*Provided text*.
*** Block opens ***

Ok, comedy lesbians are a type of character that shows up a lot in anime/Visual Novels/Light Novels/games etc (I have seen a few in western works, but I'm gonna focus on the Japanese side). There are several variations on the concept but the key elements are as follows.
First, they are always a secondary or tertiary character, if part of the main cast they will usually get the least amount of focus.
Second, their entire personality revolves around "liking girls". Sometimes this is just any girl who's attractive or cute enough (like Soleil) or sometimes it will be one specific girl that they focus all their energy on.
Third, their feelings aren't reciprocated. This itself isn't an issue, but it is in concert with the next point
Fourth, their feelings aren't treated as being "real" or "serious" by the other characters or the author/writers. They frequently get dismissed as being childish, are told to grow up and get over these silly infatuations, and often explicitly are told they need to find a man.
Fifth, these characters are often over-aggressive to the point of actively molesting other girls (breast groping in the bath, etc) and older versions of this type of character often come off as explicitly predatory and rapey.

*** Block closes ***

*Task 1*. For the passage on comedy lesbians, decide whether each statement agrees with it: (a) the discussion centers on Western works, (b) these characters are always secondary or tertiary, (c) their feelings are usually returned. Answer yes or no for each, quoting the deciding words of the passage.
*Task 2*. Extend the passage on comedy lesbians, picking up after its fifth point.

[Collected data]
*** Block opens ***

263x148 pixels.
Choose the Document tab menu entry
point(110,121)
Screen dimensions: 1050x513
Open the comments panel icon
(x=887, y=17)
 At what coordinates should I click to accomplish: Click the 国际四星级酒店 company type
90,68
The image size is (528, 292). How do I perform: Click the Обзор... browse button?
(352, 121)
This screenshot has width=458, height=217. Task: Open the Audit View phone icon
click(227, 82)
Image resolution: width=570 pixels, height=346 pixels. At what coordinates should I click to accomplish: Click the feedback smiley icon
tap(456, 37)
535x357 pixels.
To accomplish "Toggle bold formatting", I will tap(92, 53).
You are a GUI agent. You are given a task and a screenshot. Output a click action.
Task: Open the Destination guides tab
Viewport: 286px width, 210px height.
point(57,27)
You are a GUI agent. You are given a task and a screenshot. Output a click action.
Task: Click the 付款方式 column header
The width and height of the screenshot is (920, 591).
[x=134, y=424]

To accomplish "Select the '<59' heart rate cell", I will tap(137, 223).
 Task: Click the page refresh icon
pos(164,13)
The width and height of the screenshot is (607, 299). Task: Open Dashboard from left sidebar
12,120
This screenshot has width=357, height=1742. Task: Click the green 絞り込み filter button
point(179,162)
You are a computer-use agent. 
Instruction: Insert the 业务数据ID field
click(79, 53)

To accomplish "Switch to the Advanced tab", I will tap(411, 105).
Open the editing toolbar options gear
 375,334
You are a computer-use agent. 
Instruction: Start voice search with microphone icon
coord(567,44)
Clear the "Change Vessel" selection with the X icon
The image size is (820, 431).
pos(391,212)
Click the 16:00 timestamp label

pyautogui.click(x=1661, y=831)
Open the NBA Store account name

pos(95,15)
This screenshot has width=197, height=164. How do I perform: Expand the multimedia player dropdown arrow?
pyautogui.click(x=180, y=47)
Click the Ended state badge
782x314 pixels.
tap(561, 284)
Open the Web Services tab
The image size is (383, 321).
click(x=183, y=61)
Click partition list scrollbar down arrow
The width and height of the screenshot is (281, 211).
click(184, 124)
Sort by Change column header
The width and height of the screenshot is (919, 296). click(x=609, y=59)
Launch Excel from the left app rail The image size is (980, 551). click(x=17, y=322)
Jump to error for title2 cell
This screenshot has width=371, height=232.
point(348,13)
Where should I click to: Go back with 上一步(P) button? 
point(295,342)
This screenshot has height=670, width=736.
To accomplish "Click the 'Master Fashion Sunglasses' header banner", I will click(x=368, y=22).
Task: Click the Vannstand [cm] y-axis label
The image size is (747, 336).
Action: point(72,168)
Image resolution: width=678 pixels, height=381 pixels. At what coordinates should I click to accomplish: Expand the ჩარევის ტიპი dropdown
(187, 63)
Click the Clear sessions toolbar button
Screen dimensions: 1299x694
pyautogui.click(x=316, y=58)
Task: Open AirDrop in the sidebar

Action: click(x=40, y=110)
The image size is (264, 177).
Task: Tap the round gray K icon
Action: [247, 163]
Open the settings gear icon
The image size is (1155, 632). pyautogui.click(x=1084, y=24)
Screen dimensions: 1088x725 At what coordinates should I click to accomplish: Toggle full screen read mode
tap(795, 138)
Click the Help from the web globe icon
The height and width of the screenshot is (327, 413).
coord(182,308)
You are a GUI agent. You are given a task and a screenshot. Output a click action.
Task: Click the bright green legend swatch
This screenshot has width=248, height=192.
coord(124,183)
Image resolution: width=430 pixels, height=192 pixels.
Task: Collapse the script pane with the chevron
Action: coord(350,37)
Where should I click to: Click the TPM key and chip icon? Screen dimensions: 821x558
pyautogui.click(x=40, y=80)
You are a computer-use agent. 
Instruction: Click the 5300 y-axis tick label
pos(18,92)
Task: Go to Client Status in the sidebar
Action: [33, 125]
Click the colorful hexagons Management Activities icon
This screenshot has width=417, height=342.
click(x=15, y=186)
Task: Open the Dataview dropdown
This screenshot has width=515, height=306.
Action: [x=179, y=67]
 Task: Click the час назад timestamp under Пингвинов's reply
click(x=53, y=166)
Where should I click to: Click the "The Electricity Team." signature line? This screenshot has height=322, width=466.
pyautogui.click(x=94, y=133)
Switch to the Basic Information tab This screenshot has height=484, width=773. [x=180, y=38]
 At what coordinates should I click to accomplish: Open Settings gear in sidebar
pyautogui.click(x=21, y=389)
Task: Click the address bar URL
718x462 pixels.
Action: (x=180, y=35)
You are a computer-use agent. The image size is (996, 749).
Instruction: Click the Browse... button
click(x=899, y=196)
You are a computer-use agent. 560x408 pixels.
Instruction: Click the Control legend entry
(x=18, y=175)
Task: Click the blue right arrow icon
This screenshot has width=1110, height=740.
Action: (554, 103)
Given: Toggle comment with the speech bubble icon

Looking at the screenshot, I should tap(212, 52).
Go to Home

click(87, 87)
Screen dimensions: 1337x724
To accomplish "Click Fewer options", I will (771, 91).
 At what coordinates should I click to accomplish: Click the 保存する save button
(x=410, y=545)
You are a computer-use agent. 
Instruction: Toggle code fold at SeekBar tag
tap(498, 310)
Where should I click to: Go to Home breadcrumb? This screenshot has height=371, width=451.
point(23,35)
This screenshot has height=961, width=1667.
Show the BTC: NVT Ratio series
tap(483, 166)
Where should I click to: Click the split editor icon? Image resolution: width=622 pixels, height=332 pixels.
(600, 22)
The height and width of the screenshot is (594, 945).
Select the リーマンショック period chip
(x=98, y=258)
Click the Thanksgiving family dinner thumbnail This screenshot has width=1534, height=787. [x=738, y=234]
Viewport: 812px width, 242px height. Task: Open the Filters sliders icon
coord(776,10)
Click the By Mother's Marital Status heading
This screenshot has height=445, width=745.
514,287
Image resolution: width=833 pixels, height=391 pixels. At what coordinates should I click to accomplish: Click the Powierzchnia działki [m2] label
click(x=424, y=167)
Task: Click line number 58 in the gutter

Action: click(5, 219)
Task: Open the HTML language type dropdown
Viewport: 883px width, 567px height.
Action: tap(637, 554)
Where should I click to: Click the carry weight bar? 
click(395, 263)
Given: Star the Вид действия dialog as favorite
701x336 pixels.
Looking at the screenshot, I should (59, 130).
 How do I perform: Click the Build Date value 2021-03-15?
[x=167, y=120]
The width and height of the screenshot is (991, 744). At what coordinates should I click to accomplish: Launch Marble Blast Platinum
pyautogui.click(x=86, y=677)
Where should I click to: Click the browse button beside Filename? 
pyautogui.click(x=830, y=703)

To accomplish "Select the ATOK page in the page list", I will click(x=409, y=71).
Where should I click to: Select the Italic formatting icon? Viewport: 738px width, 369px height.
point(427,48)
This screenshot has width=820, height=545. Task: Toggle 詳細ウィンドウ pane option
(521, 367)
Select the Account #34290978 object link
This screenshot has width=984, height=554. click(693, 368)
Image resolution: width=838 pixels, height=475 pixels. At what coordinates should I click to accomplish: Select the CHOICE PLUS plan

*** Block closes ***

*Exercise response 1*.
(a) No: "I'm gonna focus on the Japanese side"
(b) Yes: "they are always a secondary or tertiary character"
(c) No: "their feelings aren't reciprocated"

*Exercise response 2*.
Sixth, they never get a girlfriend. The story will either end with their feelings explicitly rejected or they will be paired up with a male character who effectively "cures" them. this is most common in Visual Novels, when the character has a route with the MC and very often he will literally fuck the gay out of her.
Perhaps the most well known of this sort of character is Shirai Kuroko from the "A Certain Magical Index" and "A Certain Scientific Railgun" series. She tics off a lot of these ponits. She's hyper-aggressive and almost rapey to the object of her affection, her feelings aren't treated as being serious by other characters or the writer. Despite her being a powerful teleporter, she's frequently undermined by the story, often using her crush on Mikoto to do so.
Soleil hits almost all of these points. She's actually almost the perfect example of a Comedy Lesbian.
So, why is this bad? Can lesbians not be in comedies or used for jokes? Not at all. This is a problem because it reinforces the idea that a girl loving girls isn't "real" love. That its a childish phase they will grow out of, or for older ones, a threatening figure that will assault and defile "proper" straight girls. Much the same way that a stereotypical flamboyant gay male depiction is frowned upon due to negative stereotypes, the Comedy Lesbian is effectively that trope, but for girls.
Now, its entirely possible to do comedy with lesbian characters. The key is the punchline should never be "Ha ha she likes girls isn't that ridiculous!" which is, ultimately, what Soleil's character boils down to. And in fact several posters here have said that. Asking why we're getting upset over a clearly comedic character and we shouldn't be taking it so seriously.
A girl liking girls should not be funny. Is the idea of boy liking girls funny? Is that ever a punchline? of course not, because its seen as normal and expected. There are plenty of jokes you can make out of a boy liking girls, through his actions or his words or situations he finds himself in.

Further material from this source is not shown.